#### ACTION ITEM:
An identical copy of the records below is the expected result.

Data entries:
-=-=-

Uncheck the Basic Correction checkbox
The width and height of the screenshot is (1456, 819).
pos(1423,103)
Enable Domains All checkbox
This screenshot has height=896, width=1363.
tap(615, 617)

-=-=-

#### ANSWER SECTION:
Uncheck the Basic Correction checkbox
The width and height of the screenshot is (1456, 819).
pos(1423,103)
Enable Domains All checkbox
This screenshot has height=896, width=1363.
tap(615, 617)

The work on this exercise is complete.